Bicyclists and pedestrians know too well how often the victim takes blame for an accident, sometimes when the victim can no longer argue their side of the case. Now a case going to Germany's highest court has reporters asking whether we should be wearing helmets to walk down stairs, perhaps even while driving a car.
Ask a lawyer a question and there is a good chance the reply will be: "it depends on the jurisdiction." In Germany, a helmet is not required by law when bicycling. The 5-series BMW was illegally parked when the driver unexpectedly opened the door without checking first for the passing bicycle.
Normally, in this jurisdiction, this case would be open and shut. The driver is at fault and their insurance must compensate the victim, who has suffered permanent disabilities, including a permanent loss of taste and smell. But the driver went to court, and the judge decided the bicyclist shares the fault for not wearing a helmet, even though it is not required by law.
The pros and cons of helmets continue to stir much debate. Detractors claim the helmets themselves put bicyclists at risk, possibly even making them car magnets. Lobbyists point to the health and ecological benefits lost if onerous helmet laws discourage biking. Advocates might agree that this victim should have worn a helmet.

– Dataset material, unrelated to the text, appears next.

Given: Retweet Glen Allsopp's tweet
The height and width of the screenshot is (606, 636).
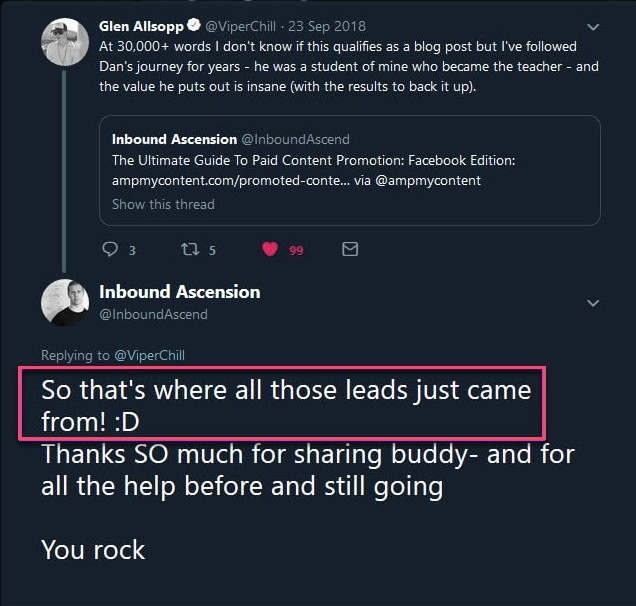Looking at the screenshot, I should [189, 249].
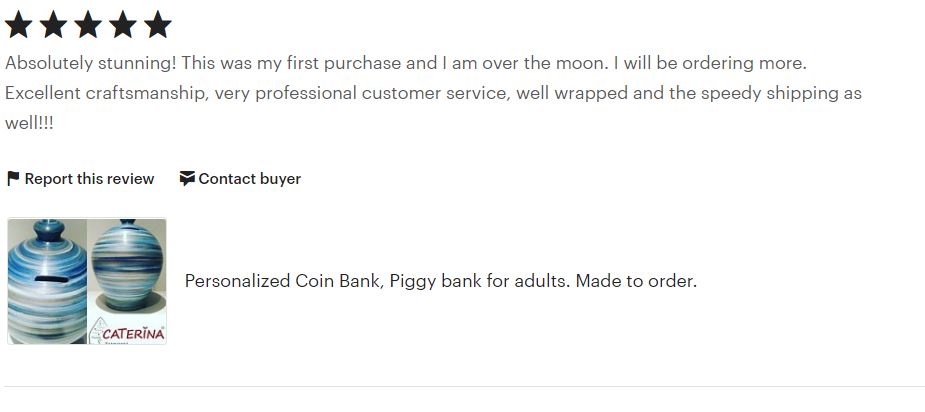Select the fifth and last rating star

[x=157, y=25]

But all that is not the point. The legal case raises the question of whether the otherwise faultless victim of an accident bears responsibility simply for not wearing a helmet. The German magazine Der Spiegel points out that 1073 people were killed walking down stairs in Germany in 2012 while only 406 died in bicycle accidents on the streets. "Will we soon have to put on a helmet to fetch the potatoes from the cellar?," the reporter quaintly asks.
The article points to a study showing that automobile drivers have a higher risk of head injuries than bicyclists. Is a helmet law for anyone in a moving vehicle the next step?

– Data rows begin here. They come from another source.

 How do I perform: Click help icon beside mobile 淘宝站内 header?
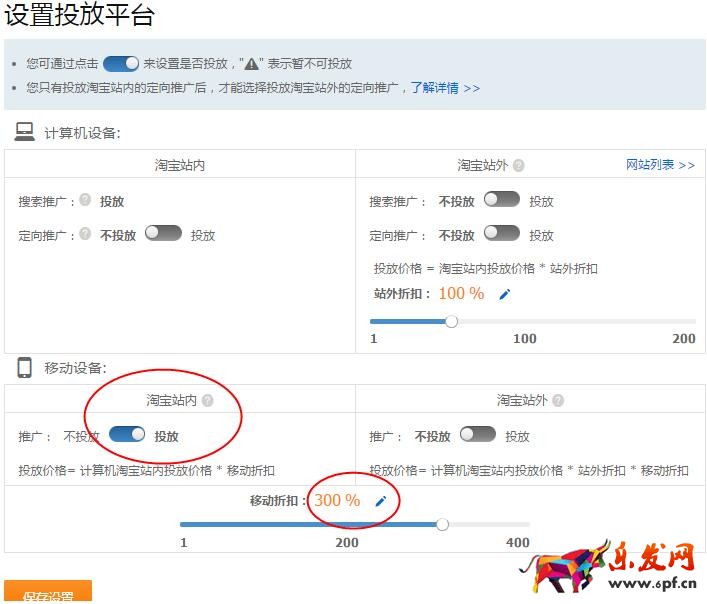[208, 401]
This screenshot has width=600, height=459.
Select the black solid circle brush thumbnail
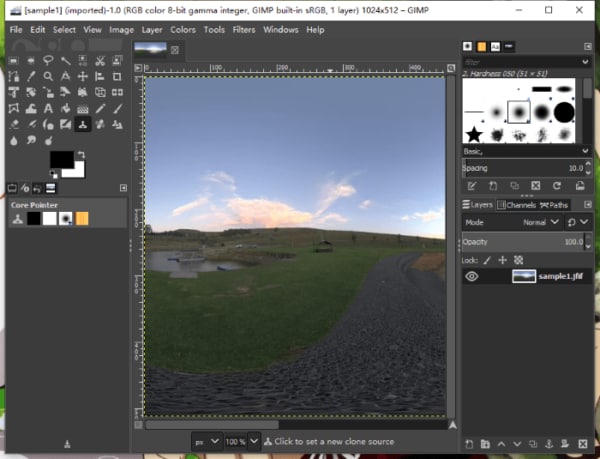click(564, 112)
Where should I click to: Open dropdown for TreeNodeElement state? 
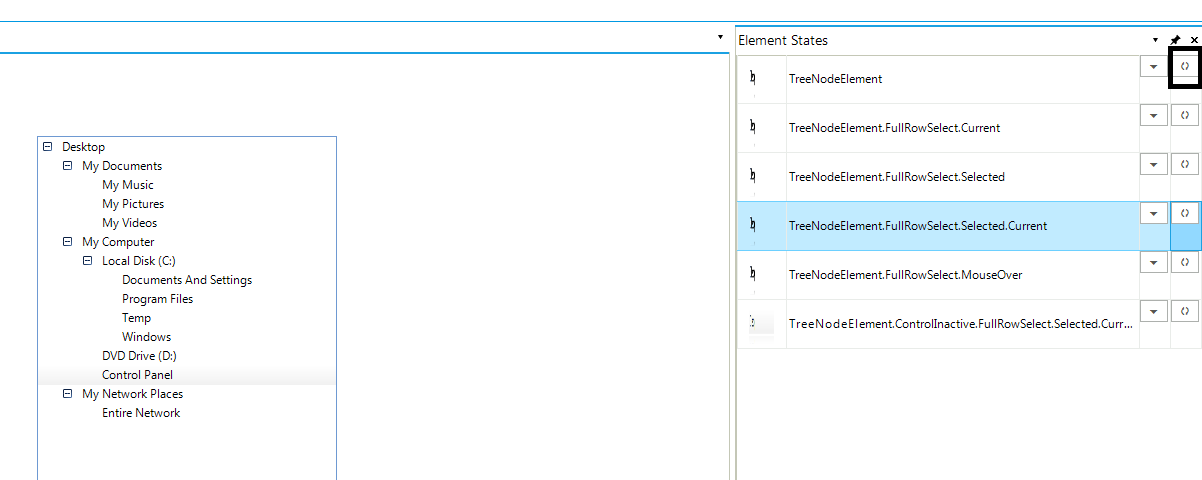(x=1154, y=65)
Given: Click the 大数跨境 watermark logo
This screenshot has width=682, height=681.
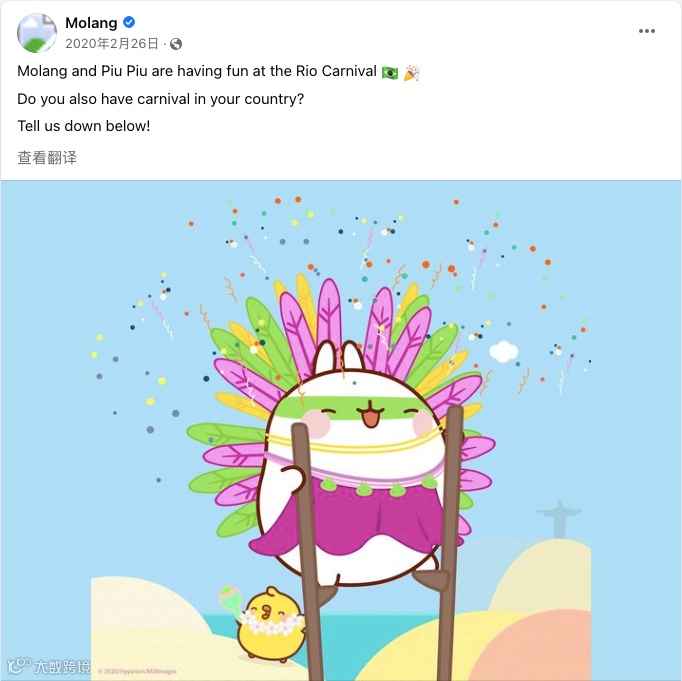Looking at the screenshot, I should pos(49,666).
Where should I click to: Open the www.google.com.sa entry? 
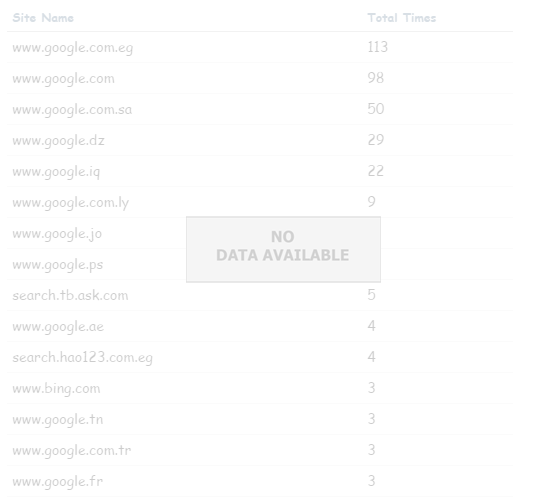coord(72,110)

Lawmakers have weighed the case on helmets. In Germany, they have listened to the bike clubs, and others, who say helmets should remain the option of the cyclist. Even when those self-same clubs strongly advocate wearing helmets, their first priority remains getting cyclists onto the streets and pushing the regulators to build safer infrastructure before trying to protect our fragile flesh from tons of steel with a tiny egg carton on our heads.
It seems a real injustice, then, that the courts can lift the blame from the real traffic violator on the grounds of helmet use. Chalk up another case of blame the victim, and let's hope that the highest court sees fit to send a signal that car drivers cannot escape their responsibilities to the weaker members of the traffic community.